What is being asked:
For the records below, copy exactly the span that begins at the line containing "Where should I" and stops after the line containing "This screenshot has", minus any pictures.

Dataset:
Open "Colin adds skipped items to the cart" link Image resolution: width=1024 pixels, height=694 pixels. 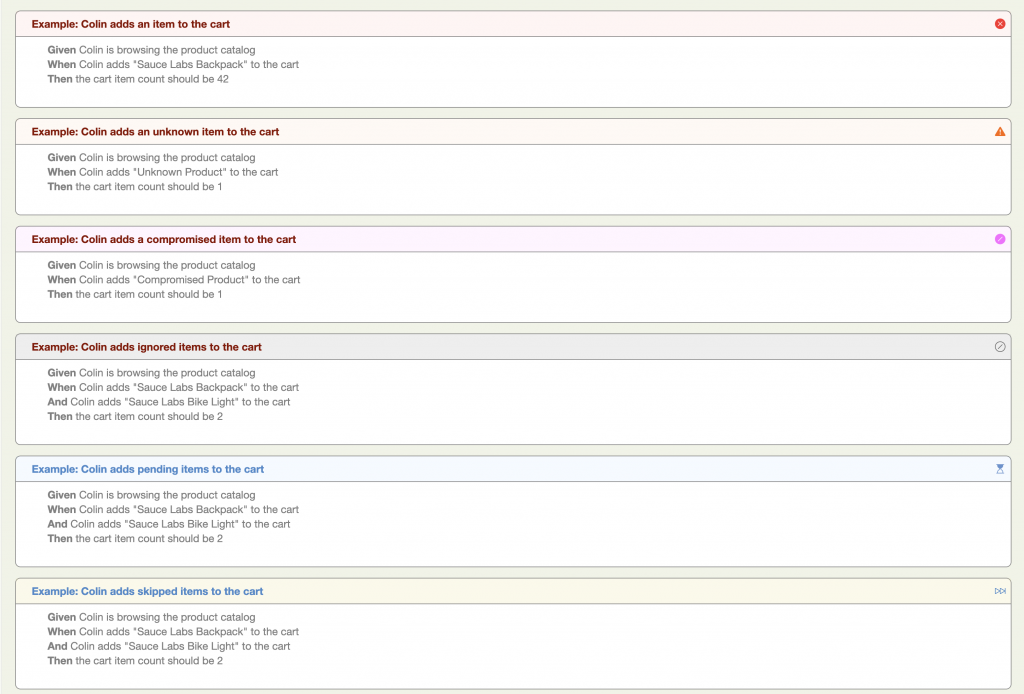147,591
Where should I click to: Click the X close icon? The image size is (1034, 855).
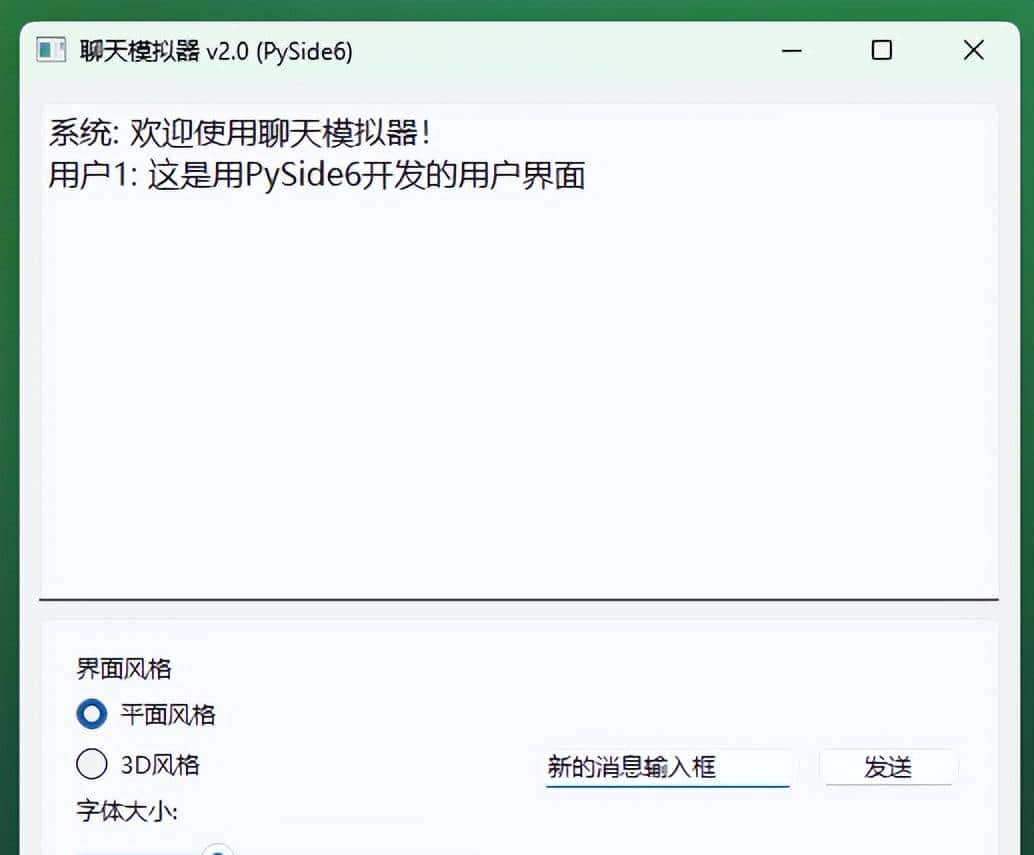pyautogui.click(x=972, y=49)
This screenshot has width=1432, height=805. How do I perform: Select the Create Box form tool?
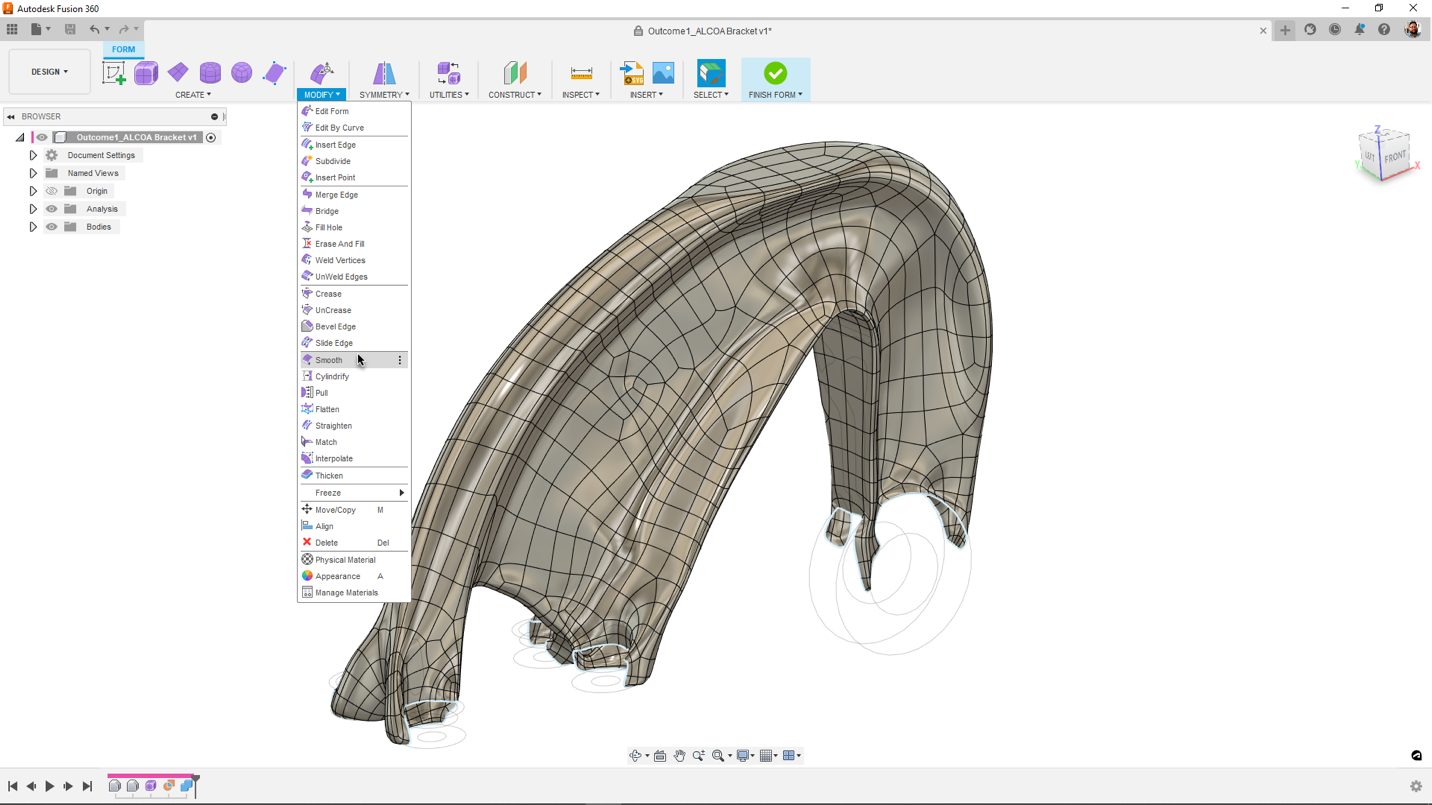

--

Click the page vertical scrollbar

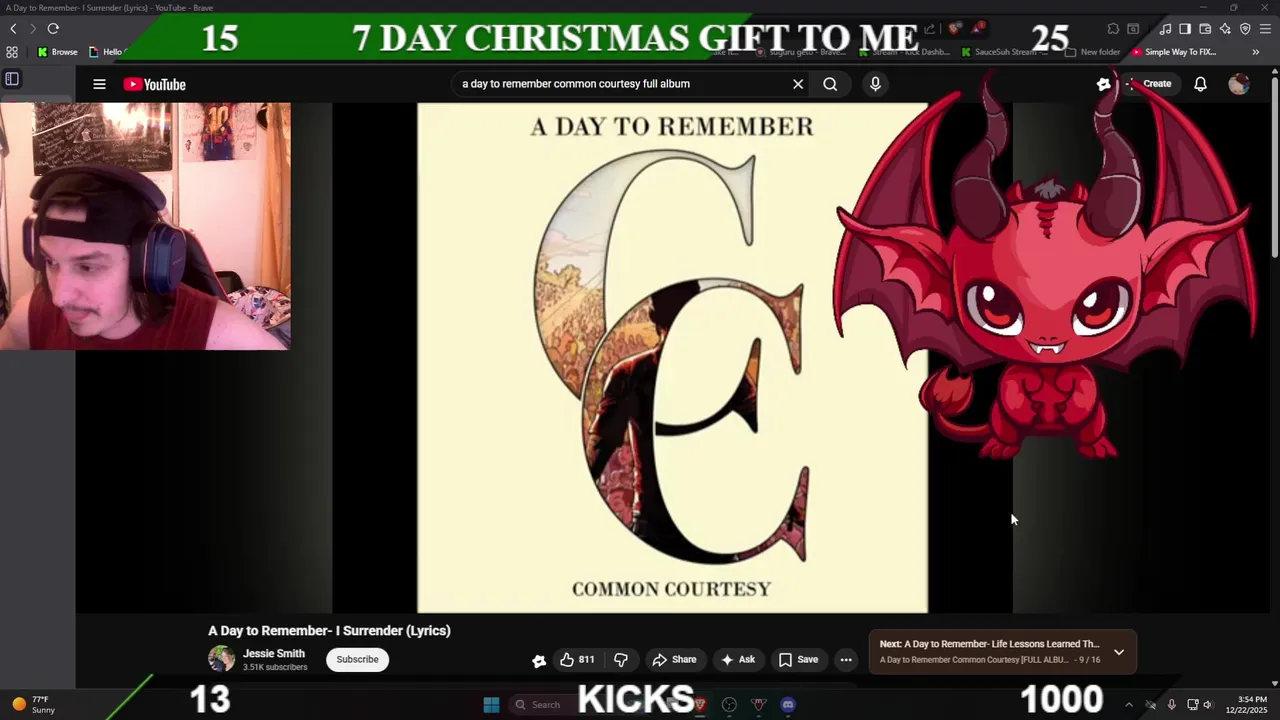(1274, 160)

--

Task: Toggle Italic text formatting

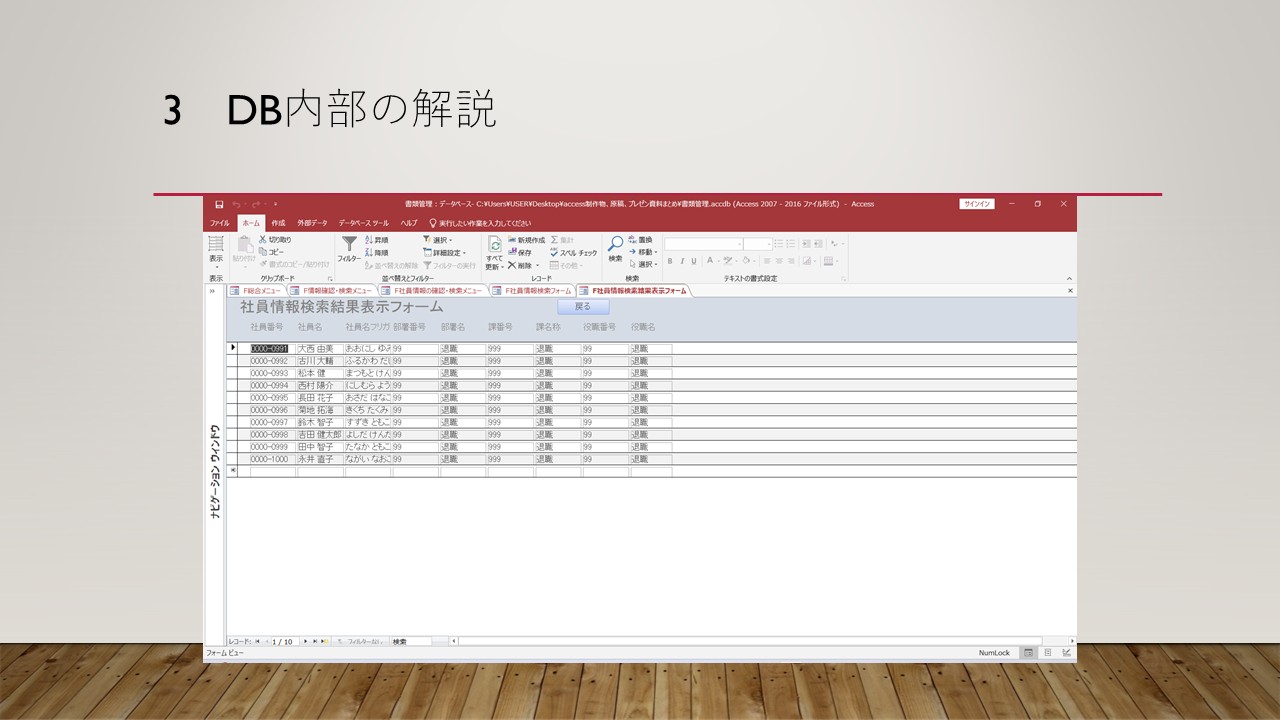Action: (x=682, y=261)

Result of the task:
Where should I click to: Click the X close icon? The image size is (1034, 855).
pyautogui.click(x=972, y=49)
This screenshot has width=1432, height=805. How do I perform: Select the Create Box form tool?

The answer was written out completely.